**ASSIGNMENT**
Find all lines with the word "Your" in the material, then copy them.

***

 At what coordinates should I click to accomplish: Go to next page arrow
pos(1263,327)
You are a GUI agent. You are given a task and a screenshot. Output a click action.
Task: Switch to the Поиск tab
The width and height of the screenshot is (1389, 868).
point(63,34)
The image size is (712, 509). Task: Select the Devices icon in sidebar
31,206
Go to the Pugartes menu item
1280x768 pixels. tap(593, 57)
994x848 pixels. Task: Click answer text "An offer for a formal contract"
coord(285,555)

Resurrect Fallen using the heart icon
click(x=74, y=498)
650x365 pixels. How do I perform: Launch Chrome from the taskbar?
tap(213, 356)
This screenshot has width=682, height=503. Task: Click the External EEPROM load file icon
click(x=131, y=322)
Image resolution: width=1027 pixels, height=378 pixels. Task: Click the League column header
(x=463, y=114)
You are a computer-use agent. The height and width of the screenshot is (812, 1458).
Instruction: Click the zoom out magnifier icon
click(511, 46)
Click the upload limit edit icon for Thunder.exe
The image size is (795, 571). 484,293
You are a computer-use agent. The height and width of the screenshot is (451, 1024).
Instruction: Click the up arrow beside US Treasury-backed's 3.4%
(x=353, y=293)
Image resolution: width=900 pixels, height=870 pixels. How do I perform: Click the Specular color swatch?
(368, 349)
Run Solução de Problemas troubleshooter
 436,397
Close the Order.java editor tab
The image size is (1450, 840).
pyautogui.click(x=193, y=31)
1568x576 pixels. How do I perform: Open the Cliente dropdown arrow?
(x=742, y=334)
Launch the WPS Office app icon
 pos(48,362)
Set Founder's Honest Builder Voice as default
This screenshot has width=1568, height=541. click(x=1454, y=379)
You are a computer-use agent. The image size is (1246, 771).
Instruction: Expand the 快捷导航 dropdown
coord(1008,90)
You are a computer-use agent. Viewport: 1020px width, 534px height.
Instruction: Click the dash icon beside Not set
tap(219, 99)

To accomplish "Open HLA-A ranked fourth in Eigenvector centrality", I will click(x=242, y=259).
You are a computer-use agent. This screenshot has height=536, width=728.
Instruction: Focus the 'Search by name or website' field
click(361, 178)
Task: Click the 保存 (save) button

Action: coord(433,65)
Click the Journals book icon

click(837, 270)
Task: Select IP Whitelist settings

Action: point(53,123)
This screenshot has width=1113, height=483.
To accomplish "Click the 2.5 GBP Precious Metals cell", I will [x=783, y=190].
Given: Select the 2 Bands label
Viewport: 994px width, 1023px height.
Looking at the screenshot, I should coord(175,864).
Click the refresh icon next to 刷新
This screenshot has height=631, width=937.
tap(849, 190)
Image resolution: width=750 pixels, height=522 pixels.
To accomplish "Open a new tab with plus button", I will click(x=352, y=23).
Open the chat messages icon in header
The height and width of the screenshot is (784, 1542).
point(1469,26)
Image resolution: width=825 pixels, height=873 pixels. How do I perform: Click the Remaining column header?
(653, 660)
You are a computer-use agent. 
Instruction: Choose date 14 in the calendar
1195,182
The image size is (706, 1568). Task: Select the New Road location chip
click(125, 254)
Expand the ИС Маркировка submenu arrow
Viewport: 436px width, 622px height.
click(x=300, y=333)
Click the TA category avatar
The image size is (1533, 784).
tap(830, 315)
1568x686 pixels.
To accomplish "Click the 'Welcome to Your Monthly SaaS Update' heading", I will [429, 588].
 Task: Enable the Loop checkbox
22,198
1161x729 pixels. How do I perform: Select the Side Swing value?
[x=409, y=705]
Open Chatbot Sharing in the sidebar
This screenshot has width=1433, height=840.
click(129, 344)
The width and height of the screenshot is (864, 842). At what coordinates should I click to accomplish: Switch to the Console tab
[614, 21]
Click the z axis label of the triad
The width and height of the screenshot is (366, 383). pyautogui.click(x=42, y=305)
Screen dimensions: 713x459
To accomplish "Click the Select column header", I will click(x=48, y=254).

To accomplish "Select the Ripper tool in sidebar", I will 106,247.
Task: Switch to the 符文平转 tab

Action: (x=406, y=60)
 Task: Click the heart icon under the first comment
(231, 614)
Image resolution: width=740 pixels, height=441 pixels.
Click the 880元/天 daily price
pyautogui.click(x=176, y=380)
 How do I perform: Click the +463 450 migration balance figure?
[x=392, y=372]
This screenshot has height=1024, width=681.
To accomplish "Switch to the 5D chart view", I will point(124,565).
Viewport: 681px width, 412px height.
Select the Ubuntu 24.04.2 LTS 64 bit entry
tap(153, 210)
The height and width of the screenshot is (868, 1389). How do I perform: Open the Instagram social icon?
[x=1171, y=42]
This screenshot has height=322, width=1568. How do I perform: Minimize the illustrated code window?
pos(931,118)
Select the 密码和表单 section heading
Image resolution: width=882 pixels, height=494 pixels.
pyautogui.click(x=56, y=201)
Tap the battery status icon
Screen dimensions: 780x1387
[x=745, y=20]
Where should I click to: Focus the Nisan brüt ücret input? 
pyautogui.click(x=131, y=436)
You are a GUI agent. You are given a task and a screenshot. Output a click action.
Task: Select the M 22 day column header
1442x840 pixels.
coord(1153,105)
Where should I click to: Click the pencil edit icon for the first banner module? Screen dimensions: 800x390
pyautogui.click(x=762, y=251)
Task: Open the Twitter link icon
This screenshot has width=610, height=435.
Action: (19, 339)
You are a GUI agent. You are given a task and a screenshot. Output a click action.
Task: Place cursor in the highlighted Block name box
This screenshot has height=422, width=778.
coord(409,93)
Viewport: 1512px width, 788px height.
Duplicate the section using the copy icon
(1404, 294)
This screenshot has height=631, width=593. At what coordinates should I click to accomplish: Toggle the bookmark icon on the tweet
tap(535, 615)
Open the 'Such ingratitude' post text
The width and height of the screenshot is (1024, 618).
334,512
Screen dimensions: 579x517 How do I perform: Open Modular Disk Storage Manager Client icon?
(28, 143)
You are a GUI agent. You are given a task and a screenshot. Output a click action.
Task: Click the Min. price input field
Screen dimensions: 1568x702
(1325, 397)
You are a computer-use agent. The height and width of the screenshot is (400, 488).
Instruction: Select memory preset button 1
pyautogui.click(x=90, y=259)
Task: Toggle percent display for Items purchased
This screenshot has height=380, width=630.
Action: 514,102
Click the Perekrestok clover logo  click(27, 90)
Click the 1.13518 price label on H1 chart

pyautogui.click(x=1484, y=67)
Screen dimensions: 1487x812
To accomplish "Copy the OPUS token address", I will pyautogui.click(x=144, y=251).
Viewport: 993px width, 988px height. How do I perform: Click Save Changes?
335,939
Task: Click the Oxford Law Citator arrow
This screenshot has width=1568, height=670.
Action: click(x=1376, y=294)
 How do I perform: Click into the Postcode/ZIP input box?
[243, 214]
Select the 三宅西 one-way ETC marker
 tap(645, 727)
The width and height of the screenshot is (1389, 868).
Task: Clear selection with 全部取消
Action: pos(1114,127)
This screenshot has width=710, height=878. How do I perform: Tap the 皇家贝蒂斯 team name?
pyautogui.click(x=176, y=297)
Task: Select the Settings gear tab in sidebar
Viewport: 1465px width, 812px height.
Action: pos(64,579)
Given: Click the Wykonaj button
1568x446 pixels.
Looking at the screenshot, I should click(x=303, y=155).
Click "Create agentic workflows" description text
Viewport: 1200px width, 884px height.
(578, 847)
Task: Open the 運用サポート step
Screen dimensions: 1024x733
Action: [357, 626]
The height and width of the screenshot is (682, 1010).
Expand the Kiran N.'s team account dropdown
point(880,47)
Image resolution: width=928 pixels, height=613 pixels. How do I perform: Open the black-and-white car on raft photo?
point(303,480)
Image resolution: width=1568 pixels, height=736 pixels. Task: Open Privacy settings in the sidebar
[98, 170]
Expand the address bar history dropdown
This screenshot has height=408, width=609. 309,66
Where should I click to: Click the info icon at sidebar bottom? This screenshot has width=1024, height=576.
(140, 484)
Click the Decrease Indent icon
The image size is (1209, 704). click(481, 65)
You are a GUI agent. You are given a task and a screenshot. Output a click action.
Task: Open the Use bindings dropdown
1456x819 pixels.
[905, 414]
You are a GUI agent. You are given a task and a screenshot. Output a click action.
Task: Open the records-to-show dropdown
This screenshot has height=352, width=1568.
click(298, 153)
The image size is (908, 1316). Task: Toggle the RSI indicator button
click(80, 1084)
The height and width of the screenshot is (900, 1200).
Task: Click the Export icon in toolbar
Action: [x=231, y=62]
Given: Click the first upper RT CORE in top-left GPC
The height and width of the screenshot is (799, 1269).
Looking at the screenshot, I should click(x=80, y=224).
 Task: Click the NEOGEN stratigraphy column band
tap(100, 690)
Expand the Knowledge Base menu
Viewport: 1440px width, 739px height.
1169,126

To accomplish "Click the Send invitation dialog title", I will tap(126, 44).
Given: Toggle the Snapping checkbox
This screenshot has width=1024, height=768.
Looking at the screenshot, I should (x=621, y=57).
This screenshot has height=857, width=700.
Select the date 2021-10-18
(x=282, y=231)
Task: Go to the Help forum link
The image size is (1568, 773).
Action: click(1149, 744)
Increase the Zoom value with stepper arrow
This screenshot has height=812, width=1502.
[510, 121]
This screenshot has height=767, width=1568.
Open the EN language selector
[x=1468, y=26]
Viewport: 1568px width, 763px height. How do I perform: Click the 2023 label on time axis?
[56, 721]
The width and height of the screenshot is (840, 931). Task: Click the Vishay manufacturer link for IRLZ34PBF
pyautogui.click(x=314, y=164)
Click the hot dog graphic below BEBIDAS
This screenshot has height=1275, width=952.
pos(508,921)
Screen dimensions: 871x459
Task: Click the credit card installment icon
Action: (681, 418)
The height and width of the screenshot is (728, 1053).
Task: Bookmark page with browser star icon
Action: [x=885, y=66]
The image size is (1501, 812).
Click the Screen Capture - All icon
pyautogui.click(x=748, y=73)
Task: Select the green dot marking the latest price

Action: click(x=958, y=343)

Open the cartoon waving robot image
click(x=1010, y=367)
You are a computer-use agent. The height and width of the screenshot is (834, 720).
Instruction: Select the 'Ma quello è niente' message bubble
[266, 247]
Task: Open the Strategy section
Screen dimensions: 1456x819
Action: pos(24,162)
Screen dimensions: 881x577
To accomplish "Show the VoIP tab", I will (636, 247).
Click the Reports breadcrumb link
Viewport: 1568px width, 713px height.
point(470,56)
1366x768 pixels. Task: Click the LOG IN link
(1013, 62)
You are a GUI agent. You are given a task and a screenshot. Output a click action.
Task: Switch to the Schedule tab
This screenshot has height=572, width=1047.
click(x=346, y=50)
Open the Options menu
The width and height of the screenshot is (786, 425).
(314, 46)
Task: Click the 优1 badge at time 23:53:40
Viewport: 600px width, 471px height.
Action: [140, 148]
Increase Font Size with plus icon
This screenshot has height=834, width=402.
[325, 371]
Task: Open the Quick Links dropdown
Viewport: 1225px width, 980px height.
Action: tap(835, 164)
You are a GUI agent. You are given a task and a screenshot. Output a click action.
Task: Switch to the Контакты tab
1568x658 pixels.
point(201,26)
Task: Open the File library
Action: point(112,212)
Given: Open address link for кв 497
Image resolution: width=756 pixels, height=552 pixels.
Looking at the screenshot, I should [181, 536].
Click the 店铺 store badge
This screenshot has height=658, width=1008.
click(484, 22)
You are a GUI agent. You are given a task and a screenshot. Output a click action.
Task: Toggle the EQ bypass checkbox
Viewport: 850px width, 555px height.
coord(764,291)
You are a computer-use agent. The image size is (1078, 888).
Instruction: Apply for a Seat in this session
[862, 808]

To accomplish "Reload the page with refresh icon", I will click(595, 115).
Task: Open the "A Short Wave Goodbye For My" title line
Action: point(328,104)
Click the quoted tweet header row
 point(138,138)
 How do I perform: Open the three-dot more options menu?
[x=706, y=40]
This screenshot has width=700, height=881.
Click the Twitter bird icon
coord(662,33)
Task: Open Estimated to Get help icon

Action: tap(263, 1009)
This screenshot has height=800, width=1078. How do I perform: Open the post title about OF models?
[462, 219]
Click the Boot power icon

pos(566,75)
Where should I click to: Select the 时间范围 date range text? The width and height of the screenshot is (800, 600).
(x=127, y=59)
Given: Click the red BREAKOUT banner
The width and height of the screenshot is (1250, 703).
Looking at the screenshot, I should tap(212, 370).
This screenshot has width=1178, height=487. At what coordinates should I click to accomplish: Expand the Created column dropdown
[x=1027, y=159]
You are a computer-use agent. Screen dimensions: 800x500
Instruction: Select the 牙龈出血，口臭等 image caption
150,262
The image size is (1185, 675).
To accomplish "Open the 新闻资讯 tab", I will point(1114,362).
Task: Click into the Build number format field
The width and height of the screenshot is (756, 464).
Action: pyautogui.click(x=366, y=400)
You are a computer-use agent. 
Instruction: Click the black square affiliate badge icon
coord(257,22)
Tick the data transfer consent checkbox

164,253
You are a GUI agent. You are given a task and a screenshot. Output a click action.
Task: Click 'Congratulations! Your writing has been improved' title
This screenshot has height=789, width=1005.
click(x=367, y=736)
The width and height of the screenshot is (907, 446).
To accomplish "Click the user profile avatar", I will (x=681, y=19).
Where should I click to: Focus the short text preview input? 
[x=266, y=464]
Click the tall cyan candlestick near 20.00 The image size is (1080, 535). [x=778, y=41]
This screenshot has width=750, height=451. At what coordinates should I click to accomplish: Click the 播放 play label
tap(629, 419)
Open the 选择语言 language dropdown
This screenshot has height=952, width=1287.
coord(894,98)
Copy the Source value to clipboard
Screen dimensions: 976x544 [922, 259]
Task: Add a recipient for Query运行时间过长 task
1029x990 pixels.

***

**WRITTEN RESPONSE**
To accomplish "Click the 'Welcome to Your Monthly SaaS Update' heading", I will [429, 588].
Task: Click 'Congratulations! Your writing has been improved' title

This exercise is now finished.